• **TASK TO CARRY OUT**: Pictures are to be left out. Return exactly the lines below from the one with "Given: Open the Fluminense team name link" up to and including the one with "Task: Click info".

Stored dataset items:
>>>>>
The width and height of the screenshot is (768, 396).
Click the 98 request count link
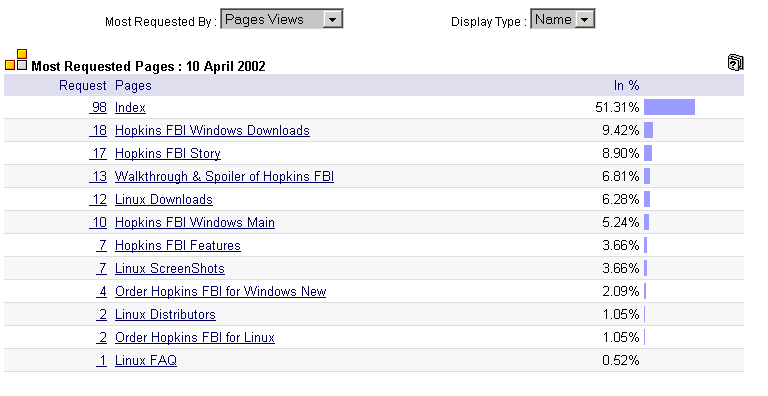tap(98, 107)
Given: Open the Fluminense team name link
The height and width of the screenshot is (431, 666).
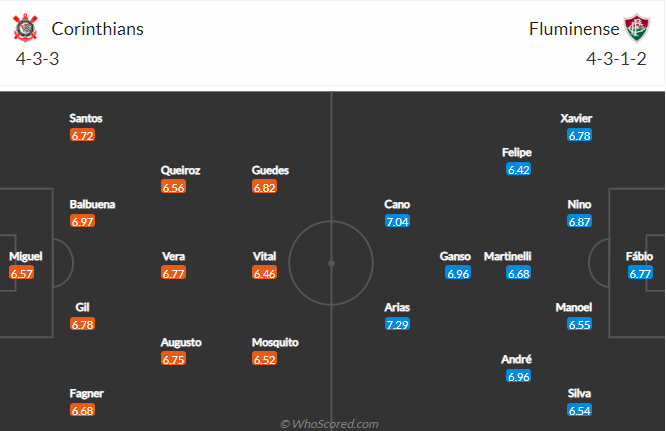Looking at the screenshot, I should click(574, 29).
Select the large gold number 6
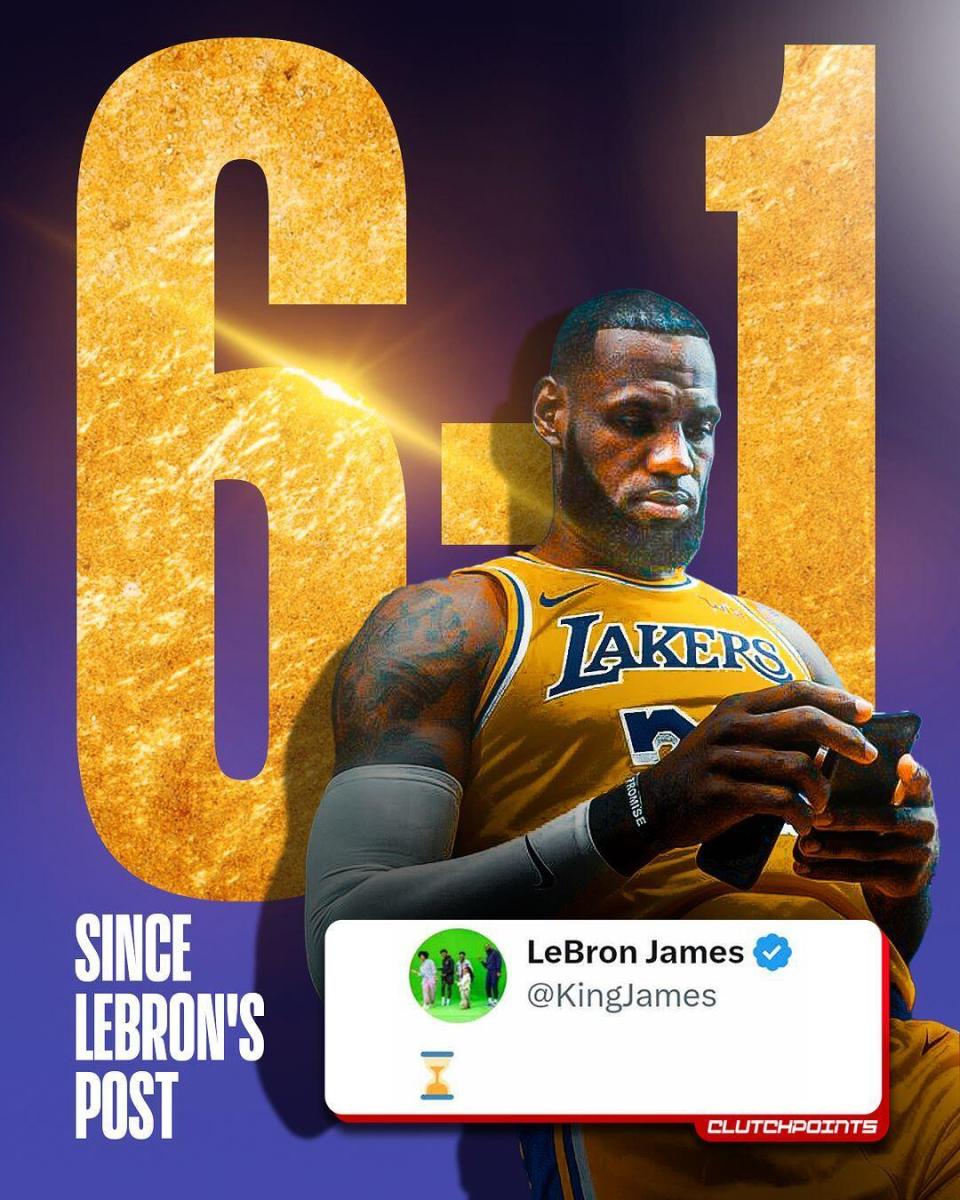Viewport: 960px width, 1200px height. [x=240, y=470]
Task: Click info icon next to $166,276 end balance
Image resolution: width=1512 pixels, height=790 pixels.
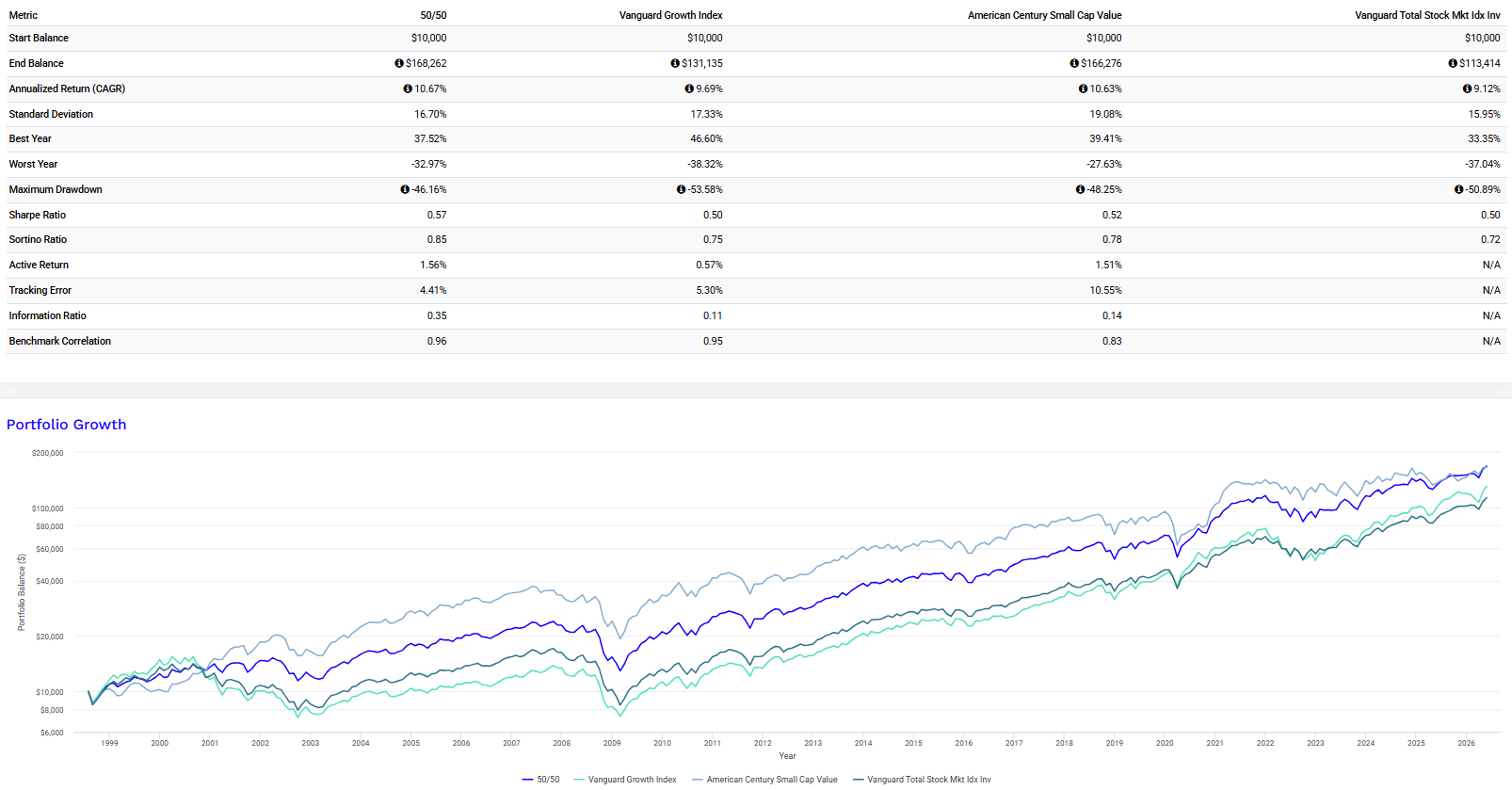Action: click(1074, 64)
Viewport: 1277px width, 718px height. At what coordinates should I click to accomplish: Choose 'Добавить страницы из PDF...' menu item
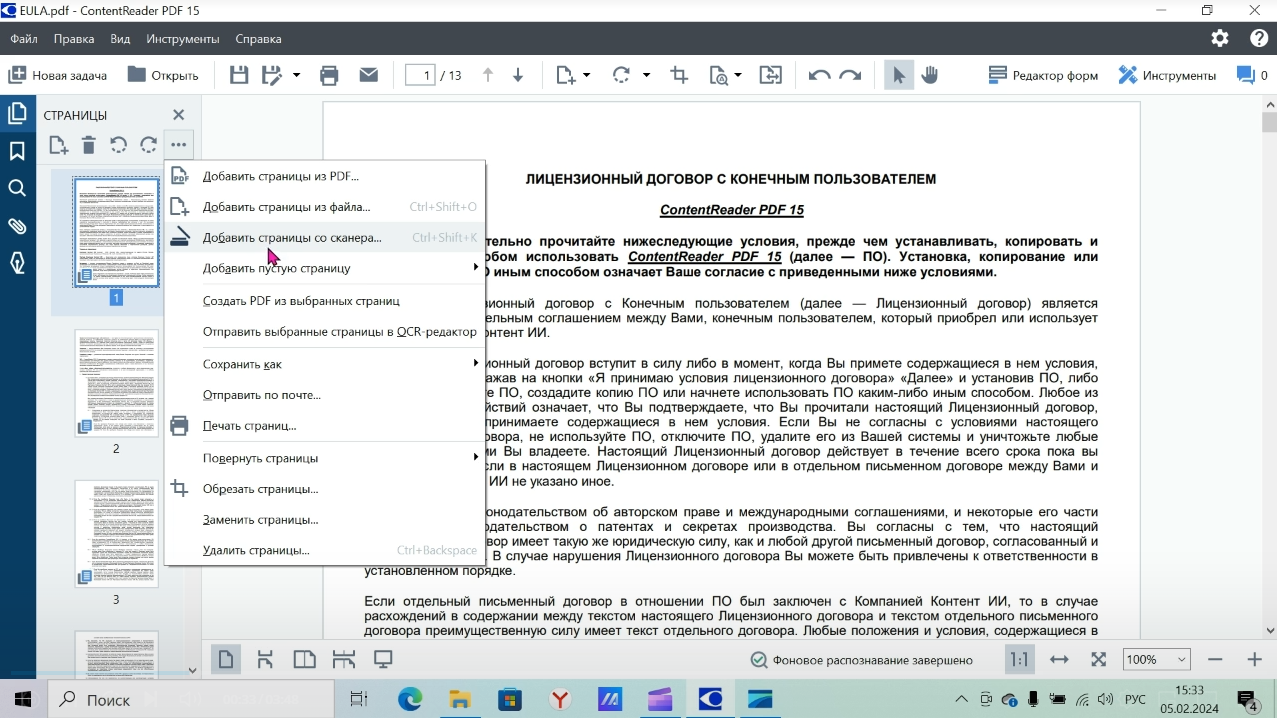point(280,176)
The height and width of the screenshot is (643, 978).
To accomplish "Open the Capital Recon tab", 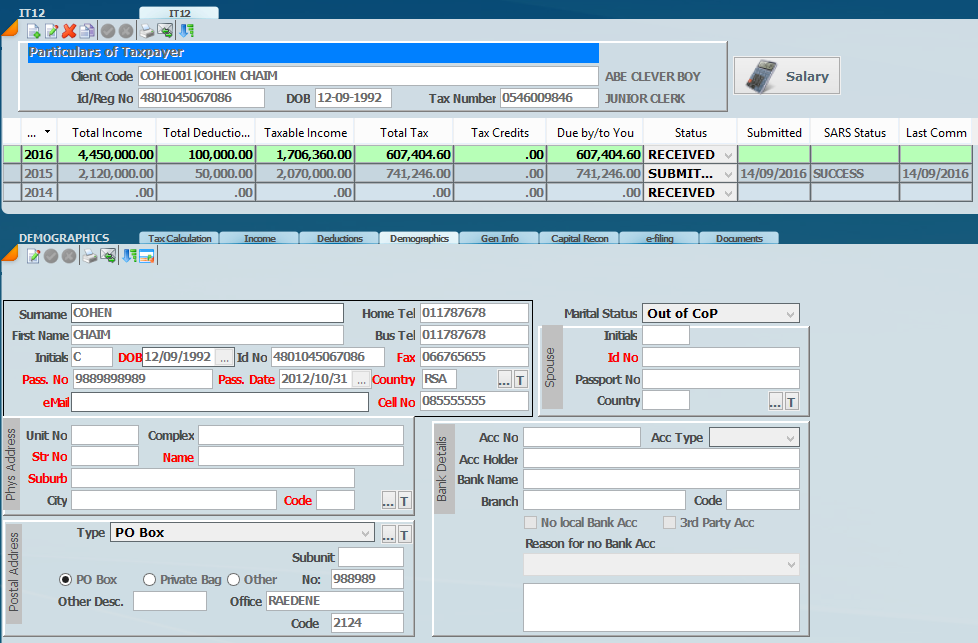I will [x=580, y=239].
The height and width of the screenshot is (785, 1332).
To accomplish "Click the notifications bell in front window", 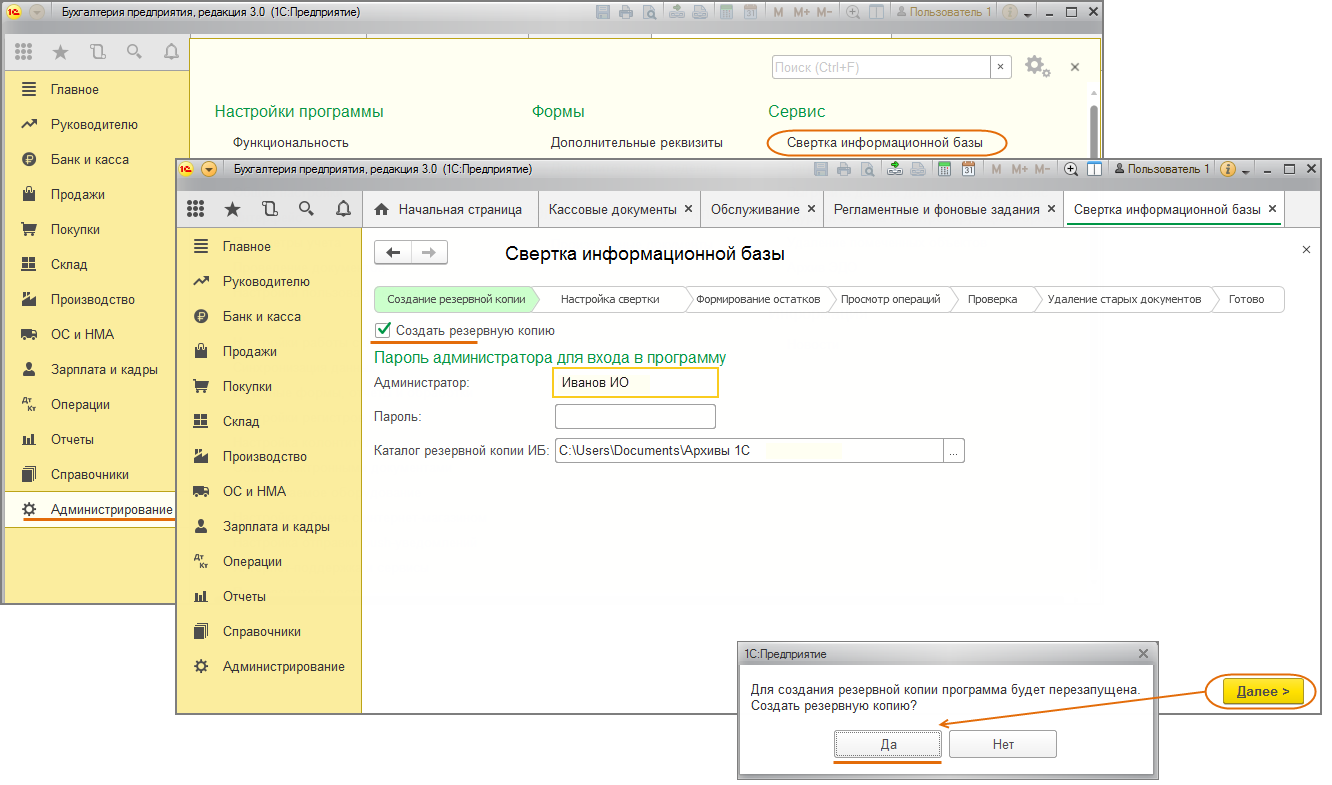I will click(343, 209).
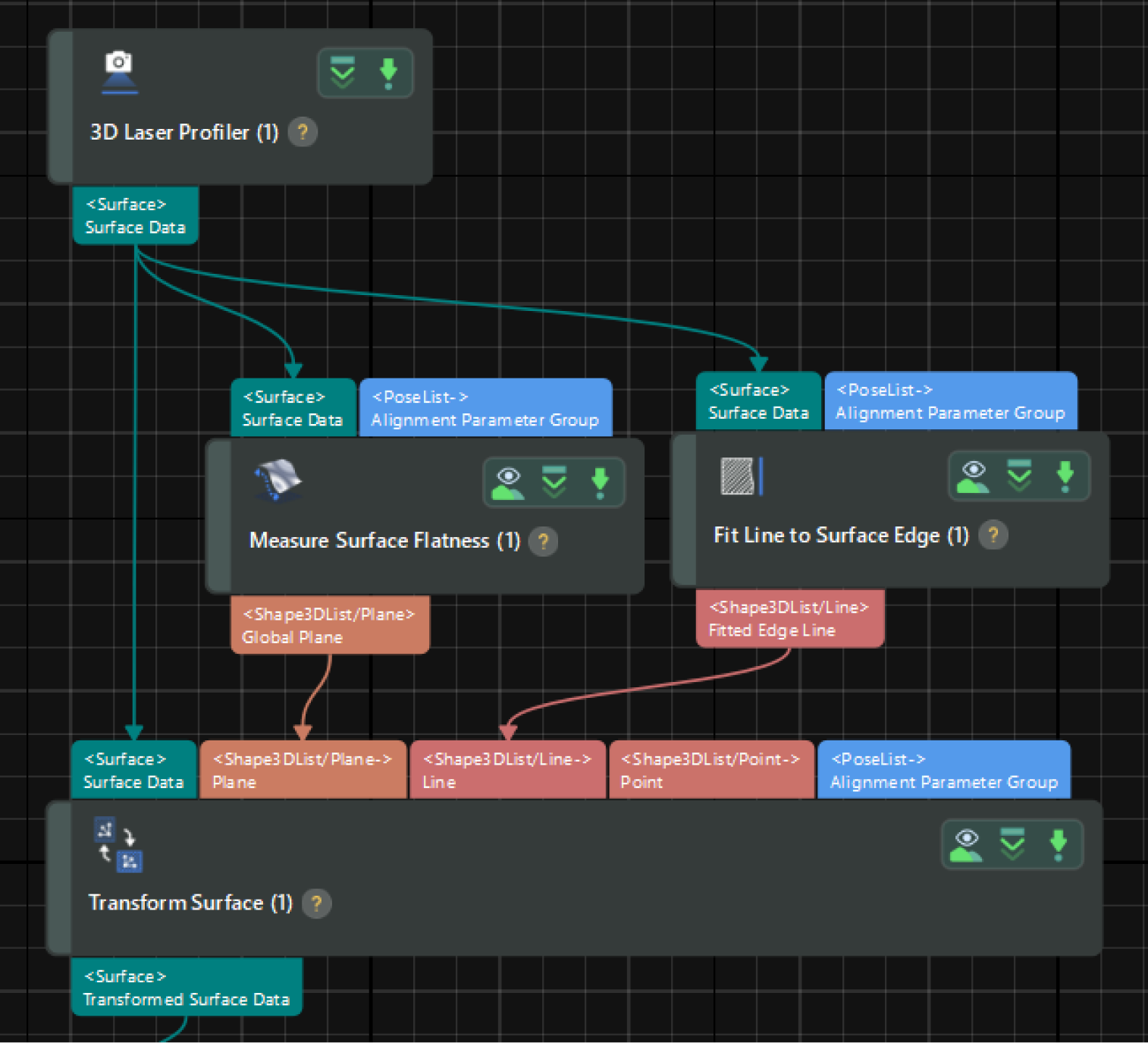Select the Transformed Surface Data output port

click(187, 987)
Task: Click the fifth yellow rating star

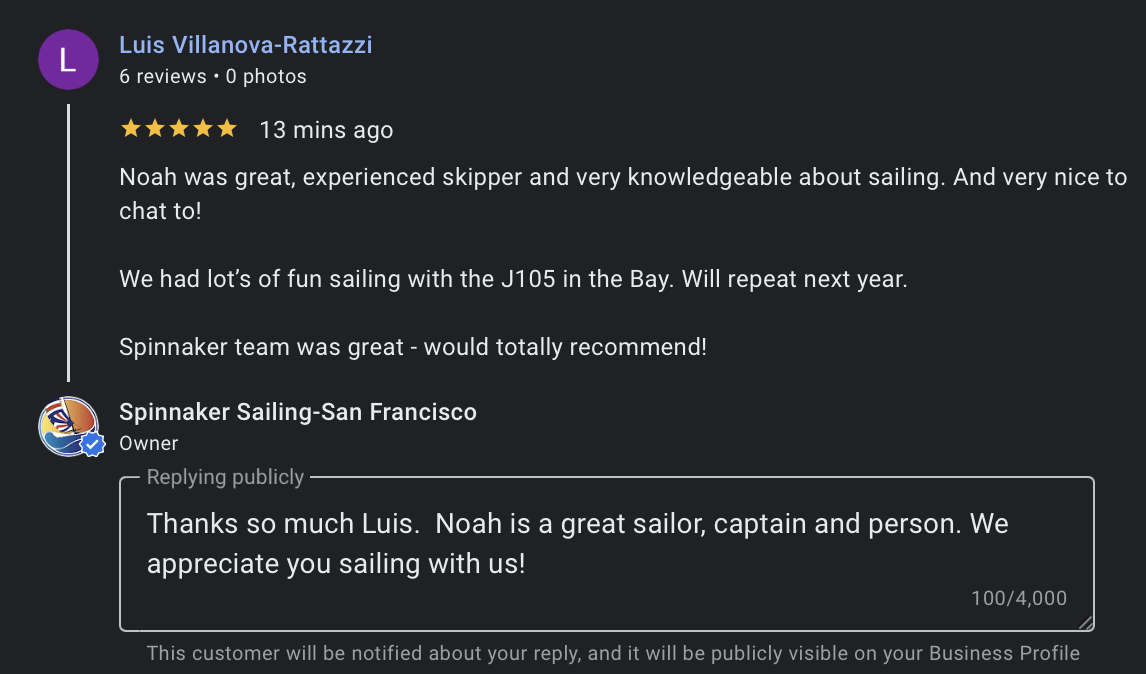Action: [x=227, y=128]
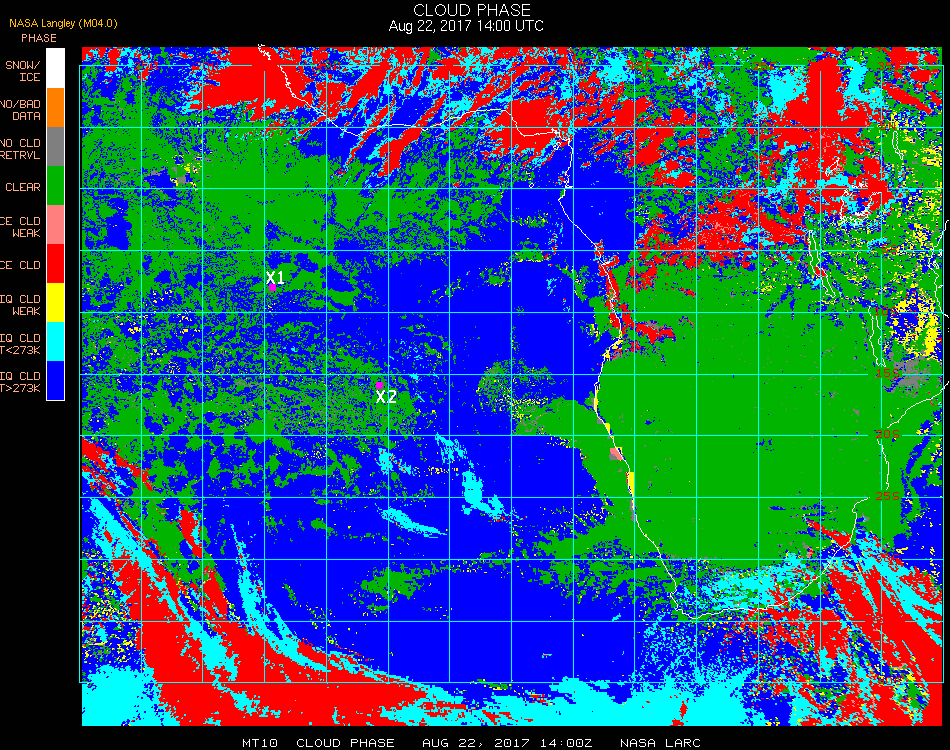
<<<<<
• **THE ANSWER**:
Given: Open the Fluminense team name link
The height and width of the screenshot is (431, 666).
Looking at the screenshot, I should click(574, 29).
Select the large gold number 6
Viewport: 960px width, 1200px height. [x=240, y=470]
Task: Click info icon next to $166,276 end balance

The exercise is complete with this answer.